Lord Lucan was an Eton-educated aristocrat with a record of service in the Coldstream Guards. And a moustache.

Lord Lucan, the locals said, was now living rough in a Land Rover – 1974 model – with his pet cat, goat and possum.

A bemused Mr Woodgate insisted he had been the victim of troublemaking gossip, sparked by a feud with some neighbours.

“I’m not Lord Lucan,” said the unemployed ex-pat. He was 10 years younger than the real earl, “and five inches shorter”.

At least Mr Woodgate was alive to issue a denial.

In 2003 The Sunday Telegraph’s front page carried sensational news. An ex-Scotland Yard policeman had apparently discovered that Lord Lucan had been living in a beach shack in Goa from 1975 until his death in 1996.

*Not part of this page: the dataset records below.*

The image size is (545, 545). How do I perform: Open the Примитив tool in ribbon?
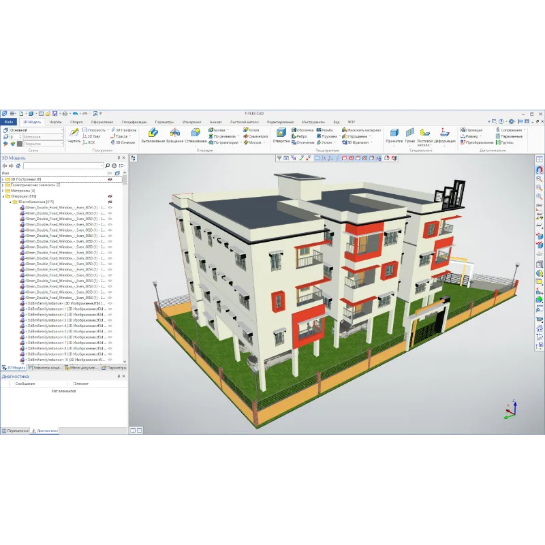click(394, 134)
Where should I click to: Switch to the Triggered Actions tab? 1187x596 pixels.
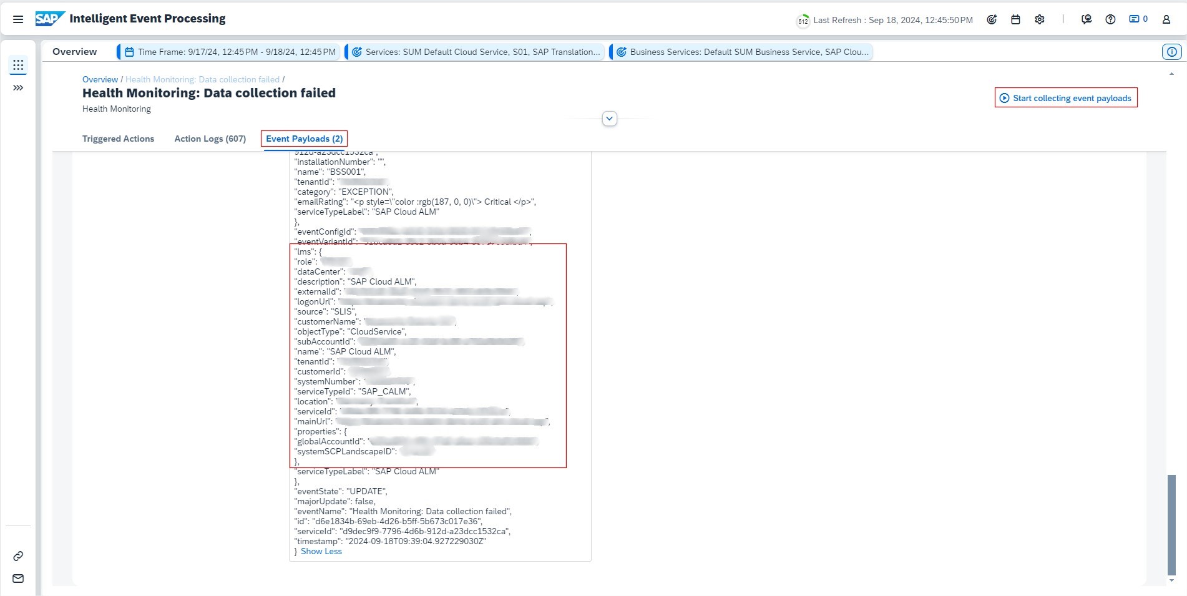coord(118,139)
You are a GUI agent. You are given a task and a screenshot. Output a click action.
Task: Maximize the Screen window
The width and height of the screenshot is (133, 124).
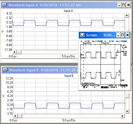coord(122,35)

The ex-copper had found a grainy photo of a shaggy bearded man known to backpackers as ‘Jungly Barry’.

“Is this Lord Lucan?” asked The Sunday Telegraph.

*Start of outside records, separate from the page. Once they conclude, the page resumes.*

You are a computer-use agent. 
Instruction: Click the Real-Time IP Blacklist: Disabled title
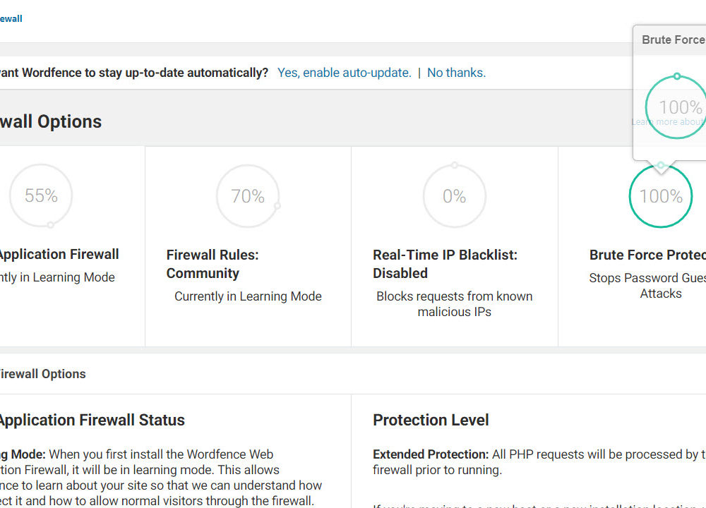point(445,264)
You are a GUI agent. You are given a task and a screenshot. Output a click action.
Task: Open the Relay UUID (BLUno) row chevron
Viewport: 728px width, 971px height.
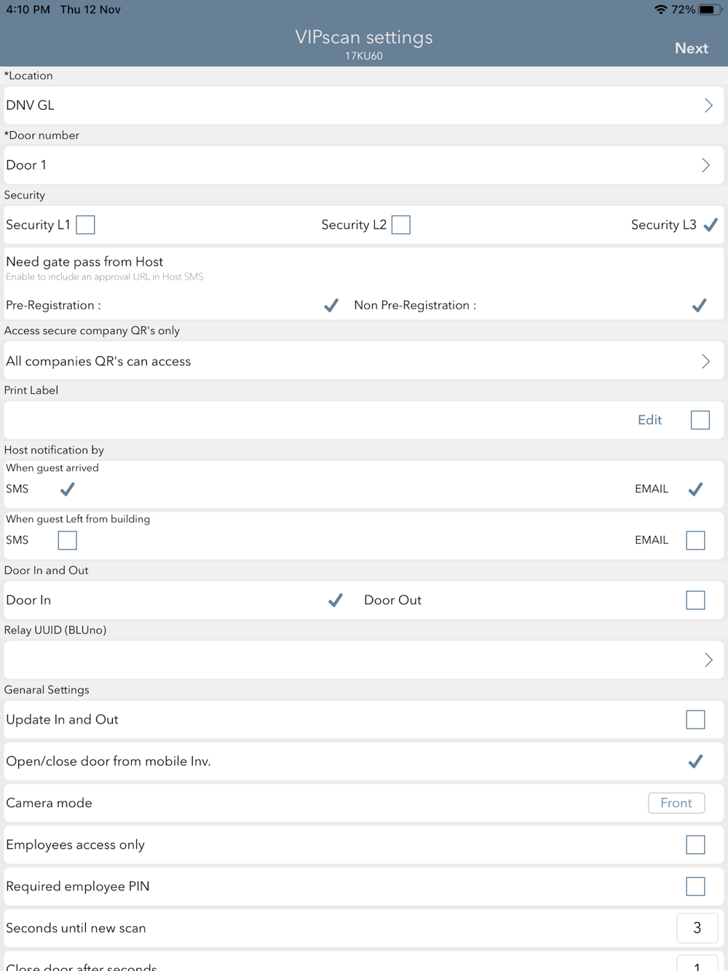[708, 660]
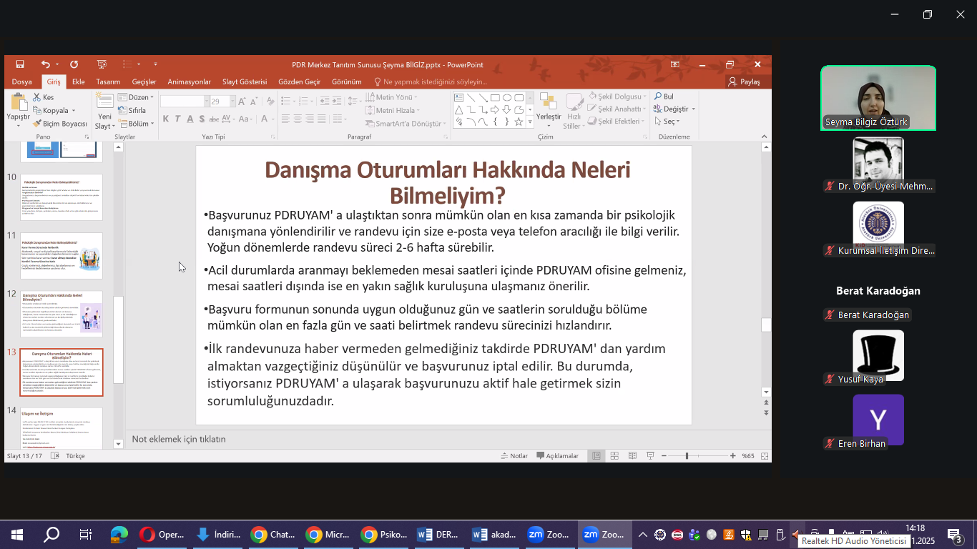
Task: Select slide 12 thumbnail in panel
Action: (x=62, y=314)
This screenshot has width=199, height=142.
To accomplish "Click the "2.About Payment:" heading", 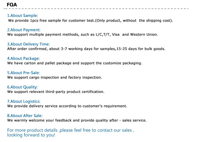I will (24, 30).
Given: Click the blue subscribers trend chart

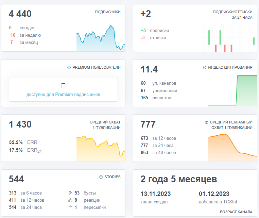Looking at the screenshot, I should click(101, 38).

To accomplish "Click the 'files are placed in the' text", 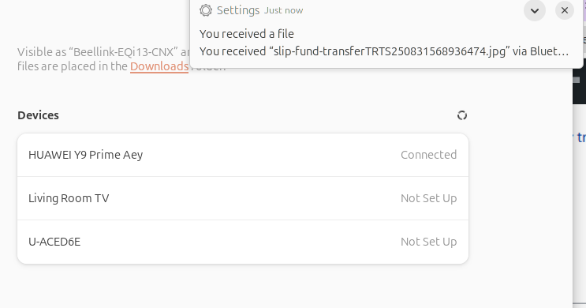I will (x=73, y=66).
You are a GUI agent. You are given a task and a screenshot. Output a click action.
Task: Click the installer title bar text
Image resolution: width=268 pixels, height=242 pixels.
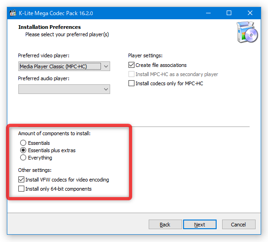pyautogui.click(x=56, y=13)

“Er, no,” replied Monday’s Guardian. “It’s Barry the banjo player from St Helens.”

Barry Halpin had been a folk singer, frequenting pubs and clubs in 1960s North-west England – but never the Clermont Club in Mayfair.

Or as Lady Lucan put it when shown the Jungly Barry photo: “I could never imagine my husband looking so pathetic.”

She was equally imperious when discussing the whole Lord Lucan circus. “It’s unutterably boring,” she said.

“No informed people believe the seventh Earl to be alive,” declared the “official website of the Countess of Lucan”, in a post written years before her death. “I have publicly stated since 1987 that my late husband is not alive, and I sometimes use the prefix ‘Dowager’ to make my position clear which is that of a widow.”

In truth, if the Dowager Countess of Lucan appeared haunted, she had much to be haunted by.

The attack by her husband and the murder of Sandra Rivett were only part of it. She had, she said, been beaten and belittled by her husband for much of their marriage.

He would beat her with a cane, she said earlier this year. “He must have got pleasure out of it because he had intercourse (with me) afterwards.”

She had suffered from mental illness and lost custody of her children in 1983, becoming estranged from them for decades. She had five grandchildren, she told an interviewer, and she hadn’t met any of them.

But as she reflected on her life in June, three months before her death, she insisted she wasn’t lonely.

“I don’t feel so now,” she said, “although I was lonely in my marriage.”

The widow of murdering Earl Lord Lucan added: “All my relationships were cold.”